A bony, middle-aged woman in enormous pink glasses files in with a handful of disgruntled others in tow. “Well, she
wasn't
here,” the woman tells Ruth. “She must have just—”

“It's fine, Ruth,” I say. “It's an exercise I like to do on the first day. Nothing to worry about.”

She hesitates for a second; her dark eyes linger on my face, and I feel my stomach knotting up painfully. Then she nods and smiles pleasantly. “Happy first day, then.”

She disappears. And suddenly it's just me. And them. With
no lesson plan. The woman in pink glasses is staring me down like a babysitter who just watched her ward tell a bald-faced lie to the clueless mother. “All right, then. Let's see. Why don't we start by learning each other's names?”

“Where's the syllabus?” Pink Glasses asks.

“Syllabus?”

“Yeah. You know. Piece of paper. Says what we can expect, how to get an A, all that. Frankly, I'm just shopping around.”

“I see.” There's an awkward moment of silence. I clear my throat. “Well, frankly, I don't offer a syllabus until after the first week. So, as I was saying—”

“Why not?” Pink Glasses again. She reminds me of a praying mantis, folded at hard angles into the too-small chair. Her real eyebrows have been completely plucked, and she's painted new ones into high arches above the rims of her glasses, Wicked Witch style; she would be terrifying if she weren't so annoying.

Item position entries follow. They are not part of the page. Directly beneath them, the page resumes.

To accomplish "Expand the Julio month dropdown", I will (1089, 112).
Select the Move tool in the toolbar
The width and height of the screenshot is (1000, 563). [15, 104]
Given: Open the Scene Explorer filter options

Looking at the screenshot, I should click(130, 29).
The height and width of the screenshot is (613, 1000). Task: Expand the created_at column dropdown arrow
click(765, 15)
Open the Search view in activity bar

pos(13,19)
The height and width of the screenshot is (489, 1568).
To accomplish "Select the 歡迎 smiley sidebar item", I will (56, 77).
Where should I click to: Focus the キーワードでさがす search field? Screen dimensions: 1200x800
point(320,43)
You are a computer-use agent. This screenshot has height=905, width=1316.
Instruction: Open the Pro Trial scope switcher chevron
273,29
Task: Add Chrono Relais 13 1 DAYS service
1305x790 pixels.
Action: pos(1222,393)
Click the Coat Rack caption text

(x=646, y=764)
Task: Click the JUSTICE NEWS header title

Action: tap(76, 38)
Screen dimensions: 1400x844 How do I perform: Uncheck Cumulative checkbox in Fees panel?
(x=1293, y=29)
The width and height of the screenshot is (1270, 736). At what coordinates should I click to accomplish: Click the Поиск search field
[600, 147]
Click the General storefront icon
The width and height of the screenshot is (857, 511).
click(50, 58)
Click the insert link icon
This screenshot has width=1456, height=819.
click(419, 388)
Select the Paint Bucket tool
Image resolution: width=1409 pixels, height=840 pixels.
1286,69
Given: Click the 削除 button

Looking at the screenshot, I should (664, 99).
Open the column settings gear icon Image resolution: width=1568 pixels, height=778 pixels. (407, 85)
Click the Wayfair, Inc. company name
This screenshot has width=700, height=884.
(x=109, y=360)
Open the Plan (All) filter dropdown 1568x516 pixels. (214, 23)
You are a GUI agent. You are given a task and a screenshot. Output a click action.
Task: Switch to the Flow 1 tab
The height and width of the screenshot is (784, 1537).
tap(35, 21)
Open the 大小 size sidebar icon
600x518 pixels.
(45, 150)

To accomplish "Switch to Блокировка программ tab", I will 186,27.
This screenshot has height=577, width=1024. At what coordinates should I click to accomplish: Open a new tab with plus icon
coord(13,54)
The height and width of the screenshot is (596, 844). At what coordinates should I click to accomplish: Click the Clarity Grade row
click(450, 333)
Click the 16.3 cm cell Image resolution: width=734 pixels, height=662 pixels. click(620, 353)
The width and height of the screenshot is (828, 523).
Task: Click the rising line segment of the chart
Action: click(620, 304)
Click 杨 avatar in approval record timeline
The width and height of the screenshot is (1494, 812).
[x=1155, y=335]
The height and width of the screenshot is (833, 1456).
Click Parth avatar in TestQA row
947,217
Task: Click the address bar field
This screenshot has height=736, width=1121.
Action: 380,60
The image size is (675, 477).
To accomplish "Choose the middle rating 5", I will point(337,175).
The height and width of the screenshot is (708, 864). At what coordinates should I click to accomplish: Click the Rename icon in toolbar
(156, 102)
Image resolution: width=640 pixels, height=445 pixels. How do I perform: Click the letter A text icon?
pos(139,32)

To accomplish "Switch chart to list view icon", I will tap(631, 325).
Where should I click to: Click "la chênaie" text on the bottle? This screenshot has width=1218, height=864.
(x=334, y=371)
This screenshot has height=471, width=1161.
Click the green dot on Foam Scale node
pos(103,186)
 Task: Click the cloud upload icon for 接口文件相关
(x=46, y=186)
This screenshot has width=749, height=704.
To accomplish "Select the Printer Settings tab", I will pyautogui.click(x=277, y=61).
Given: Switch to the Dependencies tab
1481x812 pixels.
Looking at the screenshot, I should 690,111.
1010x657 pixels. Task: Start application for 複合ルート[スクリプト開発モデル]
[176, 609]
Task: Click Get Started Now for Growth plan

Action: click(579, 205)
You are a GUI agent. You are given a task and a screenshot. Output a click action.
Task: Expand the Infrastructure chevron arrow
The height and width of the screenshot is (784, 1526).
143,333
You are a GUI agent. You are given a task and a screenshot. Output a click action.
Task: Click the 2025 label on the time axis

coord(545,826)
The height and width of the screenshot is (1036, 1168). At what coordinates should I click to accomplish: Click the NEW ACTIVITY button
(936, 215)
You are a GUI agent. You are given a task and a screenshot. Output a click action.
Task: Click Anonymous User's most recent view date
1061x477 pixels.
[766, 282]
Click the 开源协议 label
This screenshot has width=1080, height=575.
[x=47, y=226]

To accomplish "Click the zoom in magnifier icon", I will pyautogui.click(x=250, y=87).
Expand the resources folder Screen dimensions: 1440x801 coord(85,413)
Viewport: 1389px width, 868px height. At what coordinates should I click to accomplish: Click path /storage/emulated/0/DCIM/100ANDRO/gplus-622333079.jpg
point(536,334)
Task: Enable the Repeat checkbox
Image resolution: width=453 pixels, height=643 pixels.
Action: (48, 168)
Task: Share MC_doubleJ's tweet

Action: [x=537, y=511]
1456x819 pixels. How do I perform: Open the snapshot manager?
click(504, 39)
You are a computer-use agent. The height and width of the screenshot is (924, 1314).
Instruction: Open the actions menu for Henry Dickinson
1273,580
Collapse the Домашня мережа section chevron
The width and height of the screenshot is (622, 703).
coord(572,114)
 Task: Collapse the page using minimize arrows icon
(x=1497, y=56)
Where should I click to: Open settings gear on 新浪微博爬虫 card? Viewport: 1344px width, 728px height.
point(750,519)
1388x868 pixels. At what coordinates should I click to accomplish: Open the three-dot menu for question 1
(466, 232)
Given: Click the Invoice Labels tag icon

“Tell me your name, please,” I say in my coolest, most collegiate tone.

“Ralene Tippets.”

“Well, Ralene, I don't want to call this an
audition,
precisely, but I need to know who's serious before I commit. You understand? Once I know who's staying, I'll hand out a syllabus.”

“That's not even legal,” she says. “You can't discriminate.”

“I'm talking about a series of exercises, Ralene. A get to know you week, during which we will determine who is serious and who is not. You're shopping around for classes. I'm shopping around for students. I think that's fair, don't you?”

“It might be fair, but it's not
legal,
” she scoffs, looking around her for support. The others are noncommittal; they study their fingernails or keep their eyes on me obediently.